■ **ABOUT THIS EXERCISE**: Write out exactly, excluding pictures, the lines from the one containing "Task: Click the" through the end of the data, both included.

■ **THE DATA**:
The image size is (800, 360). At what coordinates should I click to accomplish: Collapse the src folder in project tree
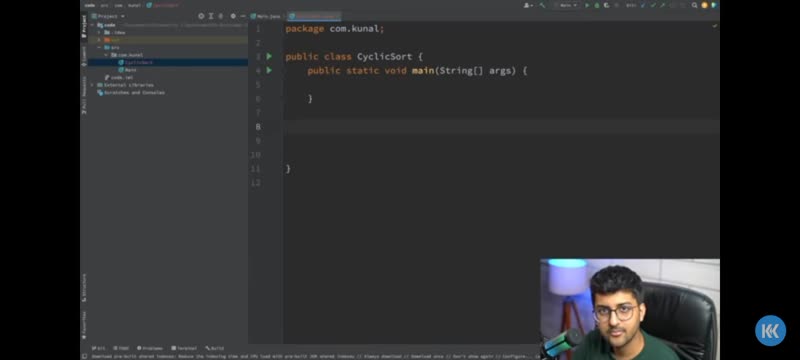[x=99, y=47]
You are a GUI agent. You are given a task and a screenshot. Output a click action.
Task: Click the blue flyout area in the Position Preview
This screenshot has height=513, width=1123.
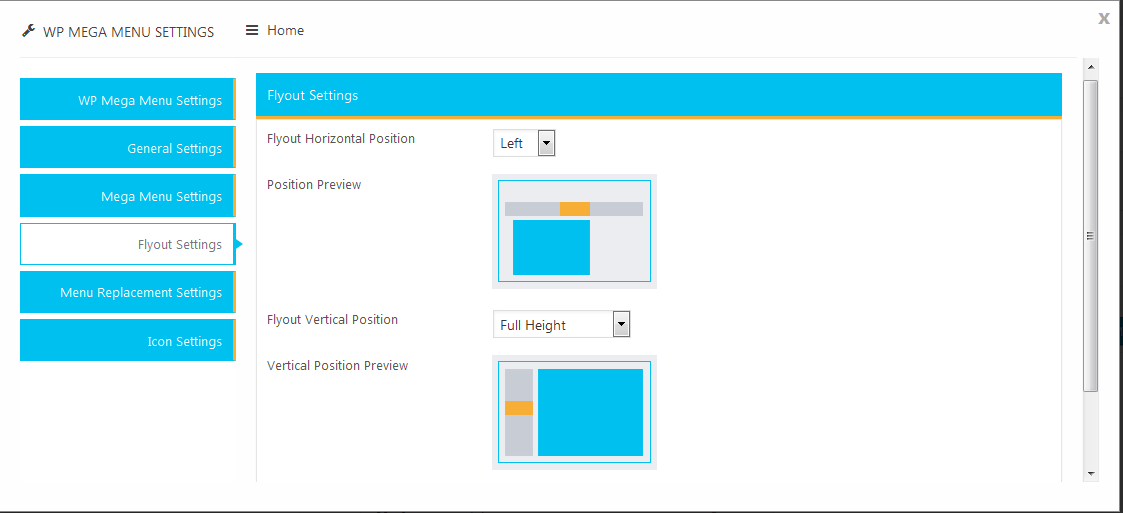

■ **SOLUTION TO THIS EXERCISE**:
Task: Click the blue flyout area in the Position Preview
This screenshot has height=513, width=1123.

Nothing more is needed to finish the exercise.